El Museo Carmen Thyssen acoge la exposición ‘Henri Matisse. Jazz’. A partir de la década de 1940, el deterioro de salud de Henri Matisse y las dificultades para pintar le llevan a una nueva fase de investigación creativa, en la que el collage con papiers découpés (papeles recortados) de colores se convierte en su principal medio de expresión.

A este brillante capítulo final de su carrera pertenece Jazz, un innovador y experimental libro del artista, un «manuscrito con pinturas modernas, el más hermoso libro jamás realizado sobre el color», en palabras de su editor, Tériade.

Publicado en 1947, la idea del libro surgió en 1942, a raíz de los primeros collages realizados por Matisse para la revista Verve, dirigida por el propio Tériade. Pieza maestra en su género, Jazz cuenta con veinte ilustraciones. Para su edición a partir de los collages originales que Matisse realizó con recortes de papeles pintados con gouache, se recurrió al estarcido, con plantillas para reproducir las distintas formas y el efecto de superposición y utilizando los mismos pigmentos.

El resultado de este laborioso procedimiento manual fueron unas muy cuidadas y hermosas ediciones, realizadas una a una, por lo que cada ejemplar es único. En 1947 se hicieron dos tiradas, una de 100 ejemplares sin texto, como la aquí expuesta, prestada por el Musée Fabre de Montpellier (Francia), y 250 acompañadas de notas manuscritas a pincel por el propio artista.

Pese a lo novedoso de su técnica, Jazz refleja una continuidad con la pintura de Matisse, en el uso del color como elemento expresivo y compositivo, y en su gusto por lo decorativo. Todo ello se renueva aquí en composiciones de colores planos, puros y vibrantes, de los que el artista extrae con sus tijeras siluetas esenciales, flexibles, dinámicas, ligeras, agrupadas en «improvisaciones cromáticas y rítmicas» que evocan visualmente los sonidos de la música jazz.

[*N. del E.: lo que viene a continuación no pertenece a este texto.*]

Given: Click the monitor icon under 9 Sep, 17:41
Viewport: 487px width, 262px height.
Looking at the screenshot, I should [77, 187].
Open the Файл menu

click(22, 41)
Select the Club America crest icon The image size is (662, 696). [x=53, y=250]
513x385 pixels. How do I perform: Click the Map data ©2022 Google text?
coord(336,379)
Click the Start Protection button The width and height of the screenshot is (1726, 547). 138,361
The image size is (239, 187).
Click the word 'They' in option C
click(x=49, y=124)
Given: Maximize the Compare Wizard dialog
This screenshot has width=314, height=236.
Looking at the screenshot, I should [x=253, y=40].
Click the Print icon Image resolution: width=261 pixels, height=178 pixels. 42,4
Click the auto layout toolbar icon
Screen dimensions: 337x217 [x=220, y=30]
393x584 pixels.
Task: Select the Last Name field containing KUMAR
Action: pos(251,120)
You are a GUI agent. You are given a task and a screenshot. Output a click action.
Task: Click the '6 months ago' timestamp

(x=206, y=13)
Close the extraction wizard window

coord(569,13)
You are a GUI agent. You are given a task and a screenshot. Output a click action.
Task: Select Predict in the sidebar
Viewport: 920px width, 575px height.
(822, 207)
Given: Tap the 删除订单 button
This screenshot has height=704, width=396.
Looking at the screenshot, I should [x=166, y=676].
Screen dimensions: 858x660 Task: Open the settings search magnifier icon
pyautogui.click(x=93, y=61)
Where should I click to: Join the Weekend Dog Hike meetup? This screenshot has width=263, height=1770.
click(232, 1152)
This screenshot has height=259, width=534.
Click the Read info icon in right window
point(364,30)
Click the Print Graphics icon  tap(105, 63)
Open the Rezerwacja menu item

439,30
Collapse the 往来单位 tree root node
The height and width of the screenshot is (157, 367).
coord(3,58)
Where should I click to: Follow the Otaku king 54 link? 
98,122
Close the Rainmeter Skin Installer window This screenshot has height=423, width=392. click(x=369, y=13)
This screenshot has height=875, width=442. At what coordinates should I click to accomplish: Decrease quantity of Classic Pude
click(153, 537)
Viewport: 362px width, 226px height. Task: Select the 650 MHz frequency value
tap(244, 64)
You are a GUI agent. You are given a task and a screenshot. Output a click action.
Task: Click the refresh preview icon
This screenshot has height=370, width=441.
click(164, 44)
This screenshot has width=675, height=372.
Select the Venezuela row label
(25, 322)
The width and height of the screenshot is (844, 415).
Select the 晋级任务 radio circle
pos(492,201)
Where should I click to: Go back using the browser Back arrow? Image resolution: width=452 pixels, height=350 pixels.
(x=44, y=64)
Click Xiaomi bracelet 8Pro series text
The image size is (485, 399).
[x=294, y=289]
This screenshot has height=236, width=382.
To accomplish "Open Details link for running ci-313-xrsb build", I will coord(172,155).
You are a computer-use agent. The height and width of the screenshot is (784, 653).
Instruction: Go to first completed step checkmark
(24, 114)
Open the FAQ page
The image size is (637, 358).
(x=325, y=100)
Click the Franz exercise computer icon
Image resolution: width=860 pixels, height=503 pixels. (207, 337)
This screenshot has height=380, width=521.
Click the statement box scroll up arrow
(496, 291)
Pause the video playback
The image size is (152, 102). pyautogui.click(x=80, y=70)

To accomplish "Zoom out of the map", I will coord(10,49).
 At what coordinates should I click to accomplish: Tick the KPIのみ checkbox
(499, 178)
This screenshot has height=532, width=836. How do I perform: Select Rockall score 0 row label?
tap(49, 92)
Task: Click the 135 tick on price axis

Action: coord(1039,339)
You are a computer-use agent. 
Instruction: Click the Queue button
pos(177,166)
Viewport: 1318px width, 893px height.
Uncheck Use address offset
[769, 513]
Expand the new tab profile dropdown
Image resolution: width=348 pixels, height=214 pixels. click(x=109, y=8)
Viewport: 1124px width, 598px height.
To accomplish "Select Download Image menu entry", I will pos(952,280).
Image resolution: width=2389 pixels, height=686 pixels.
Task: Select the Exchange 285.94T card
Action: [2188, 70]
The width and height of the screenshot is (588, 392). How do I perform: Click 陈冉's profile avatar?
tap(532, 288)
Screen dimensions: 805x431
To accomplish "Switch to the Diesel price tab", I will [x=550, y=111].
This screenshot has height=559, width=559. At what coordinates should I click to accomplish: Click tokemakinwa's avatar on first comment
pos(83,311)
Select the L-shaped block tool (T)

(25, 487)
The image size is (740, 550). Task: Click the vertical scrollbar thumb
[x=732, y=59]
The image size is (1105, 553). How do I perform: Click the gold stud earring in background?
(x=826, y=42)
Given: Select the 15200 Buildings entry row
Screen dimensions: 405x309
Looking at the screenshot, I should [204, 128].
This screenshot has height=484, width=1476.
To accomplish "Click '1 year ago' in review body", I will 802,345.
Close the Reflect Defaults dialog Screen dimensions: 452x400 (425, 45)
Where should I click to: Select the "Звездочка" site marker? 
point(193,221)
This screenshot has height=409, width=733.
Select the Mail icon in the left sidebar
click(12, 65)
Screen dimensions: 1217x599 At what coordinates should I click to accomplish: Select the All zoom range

Las figuras, elementos vegetales, arabescos y siluetas abstractas de la edición, inspiradas por el circo, cuentos populares o recuerdos de viajes del artista, forman una melodía de colores. Sin una sola línea y sin pinceles, dibujando con un par de tijeras, Matisse se reinventa como pintor y logra los más sorprendentes efectos plásticos.